# Job
Pull out every line of the data below that contains the string "height", matching its case exactly.

------ Data to process

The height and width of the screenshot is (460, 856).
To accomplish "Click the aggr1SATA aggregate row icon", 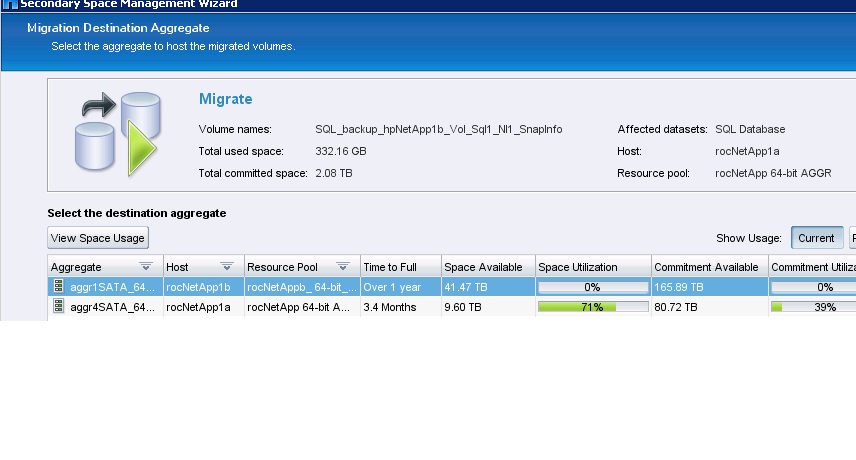I will 58,287.
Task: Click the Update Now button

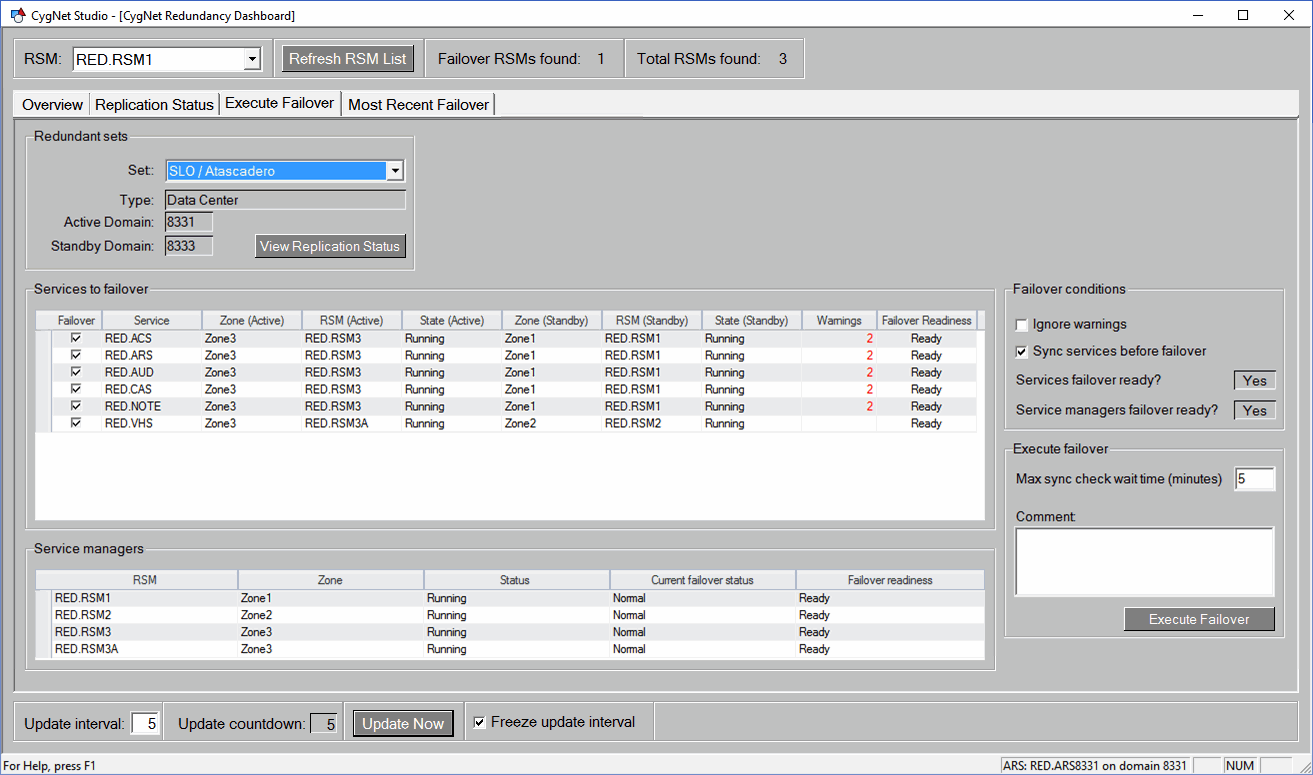Action: click(x=403, y=724)
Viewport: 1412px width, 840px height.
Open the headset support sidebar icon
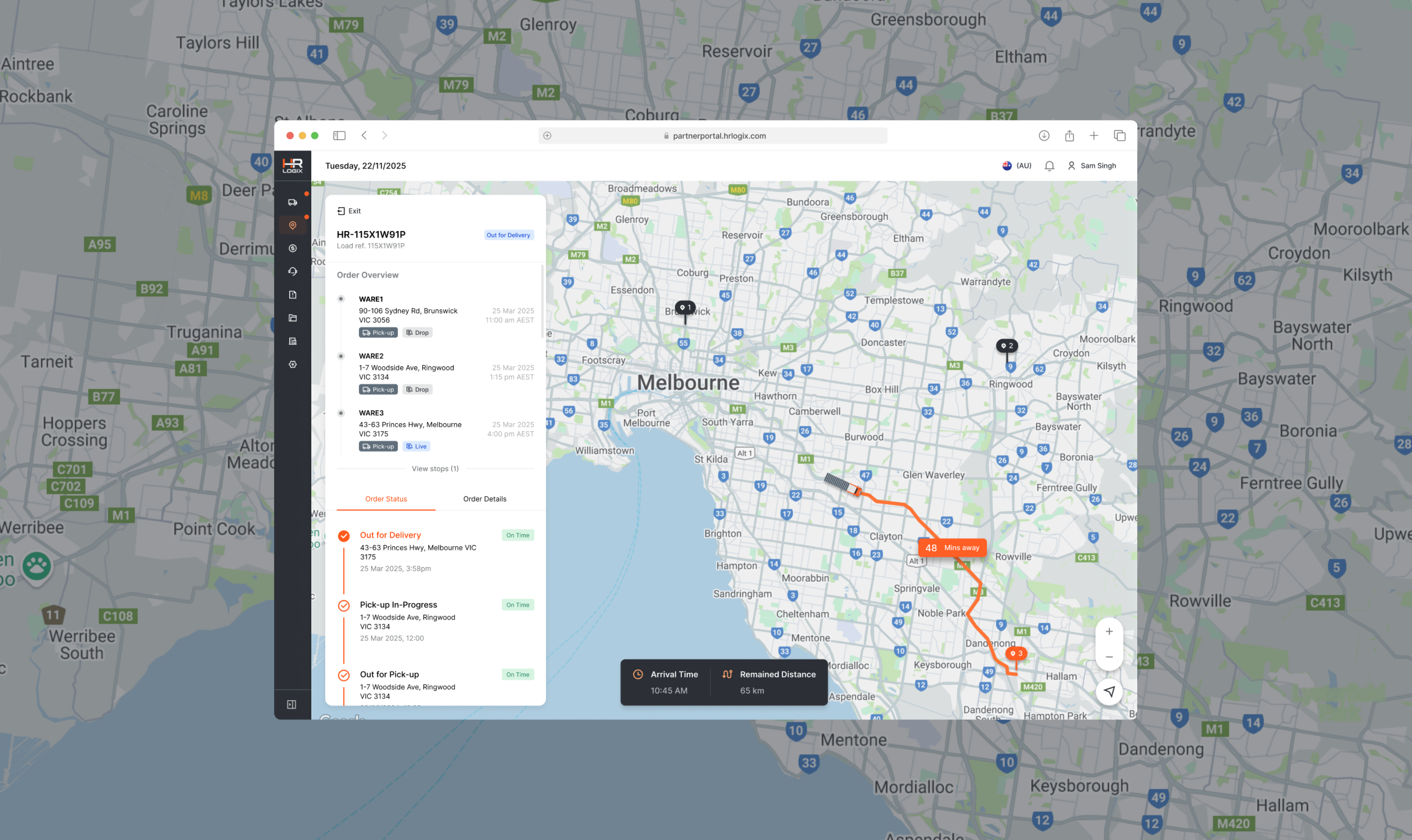[x=293, y=272]
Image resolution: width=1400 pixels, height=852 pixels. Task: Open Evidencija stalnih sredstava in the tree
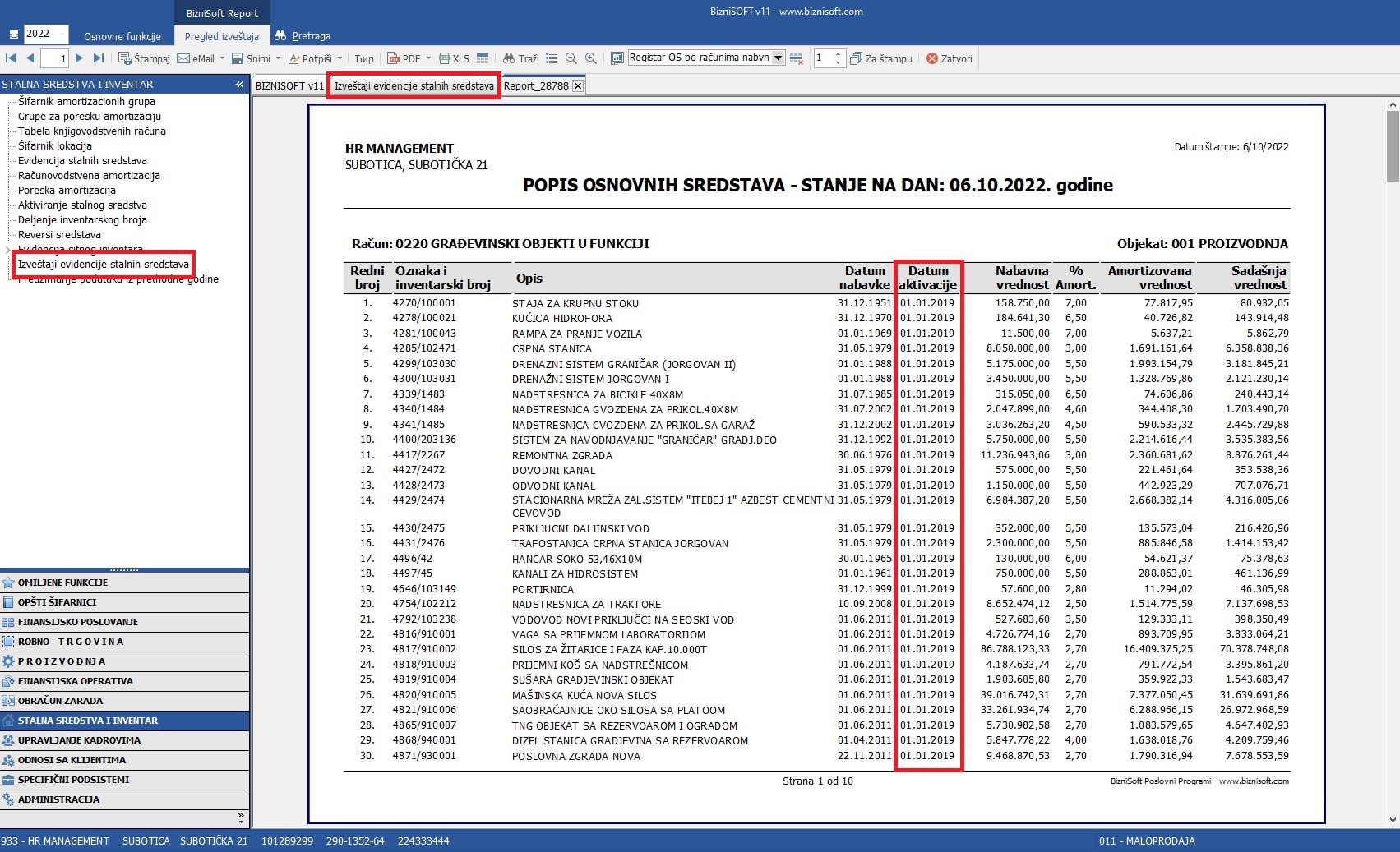pos(82,160)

------------

# Written answer
The height and width of the screenshot is (460, 856).
Viewport: 1412px width, 840px height.
Image resolution: width=1400 pixels, height=852 pixels. Task: Open Evidencija stalnih sredstava in the tree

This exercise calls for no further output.